New problem found on Boeing 737 Max planes
Feb 5, 2024, 12:30 PM
New York (CNN) — A new problem has been found during the production of 737 Max jets that will force Boeing to rework about 50 planes that have not yet been delivered.
The problem was disclosed in a memo sent to Boeing (BA) employees Sunday by Stan Deal, the head of the company’s commercial aircraft unit. An employee at Boeing supplier Spirit AeroSystems, which makes the fuselages of the 737 Max jets, notified the plane maker that two holes may not have been drilled exactly to Boeing’s requirements, according to Deal’s memo.
“While this potential condition is not an immediate flight safety issue and all 737’s can continue operating safely, we currently believe we will have to perform rework on about 50 undelivered airplanes,” it said.
Spirit AeroSystems confirmed in a statement that it mis-drilled the holes.
“A member of our team identified an issue that does not conform to engineering standards,” Spirit AeroSystems spokesman Joe Buccino said. “Once notified, we began immediate actions to identify and implement appropriate repair solutions. We are in close communication with Boeing on this matter.”
The news about the mis-drilled holes is just the latest blow to Boeing’s reputation, which has been battered repeatedly over the last five years, most recently by a terrifying accident aboard a 737 Max 9 flight on January 5.
An Alaska Airlines flight had a door plug blow out that day, leaving a gaping hole in the side of the plane. While the exact cause of the incident is not yet known, Boeing CEO David Calhoun told investors on Wednesday: “We caused the problem, and we understand that.”
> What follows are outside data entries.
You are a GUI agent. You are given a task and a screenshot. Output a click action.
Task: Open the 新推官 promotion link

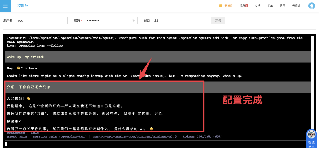228,6
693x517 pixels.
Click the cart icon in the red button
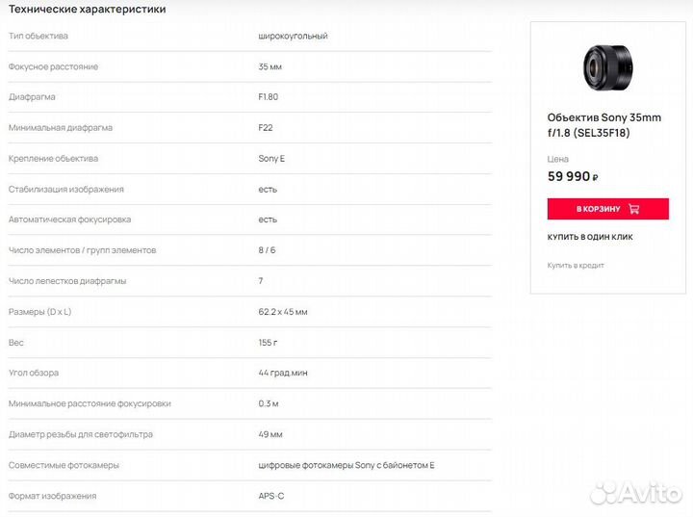tap(633, 209)
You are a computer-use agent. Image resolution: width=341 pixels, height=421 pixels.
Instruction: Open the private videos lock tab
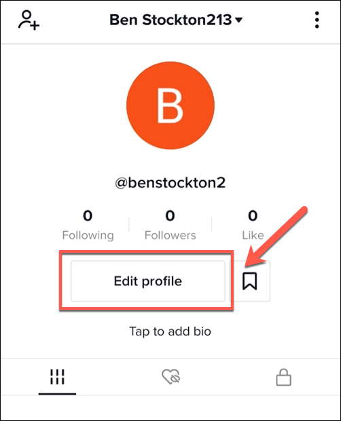tap(284, 377)
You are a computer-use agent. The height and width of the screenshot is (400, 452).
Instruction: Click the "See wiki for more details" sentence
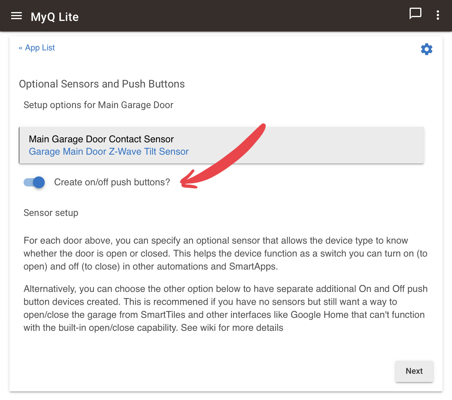coord(232,328)
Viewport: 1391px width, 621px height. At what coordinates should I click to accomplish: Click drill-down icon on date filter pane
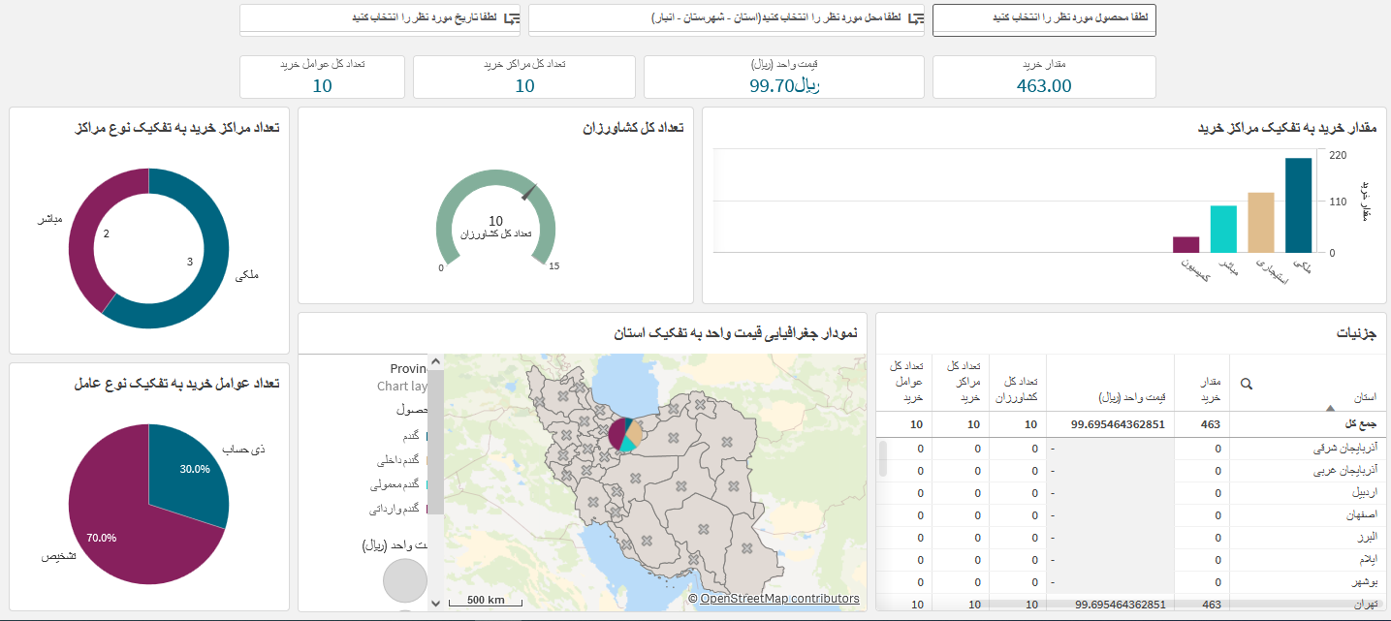512,18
“Whatever conclusions are reached, Boeing is accountable for what happened. Whatever the specific cause of the accident might turn out to be, an event like this simply must not happen on an airplane that leaves one of our factories,” he continued. “We simply must be better.”
Deal’s Sunday memo said Boeing’s 737 Max factory in Renton, Washington would “dedicate several days … this week to focus on this important work, reflecting the premium we place on quality, safety and, ultimately, stability in our factories.”
In a cost-cutting move, Boeing has been increasingly depending on suppliers in recent years to assemble key parts of its aircraft. Spirit AeroSystems, for example, builds its fuselages and in some cases its cockpits, leaving Boeing with only final assembly of the planes that carry its name.
But this is not the only supplier delivering products to Boeing that does not meet its standards, according to Deal. He also acknowledged there are problems with planes at Boeing’s own production facilities.
During a recent day on which Boeing halted production of the 737 Max to hold a staff meeting to stress the importance of quality control, “many employees voiced frustration with … how unfinished jobs – either from our suppliers or within our factories – can ripple through the production line,” Deal wrote in the memo.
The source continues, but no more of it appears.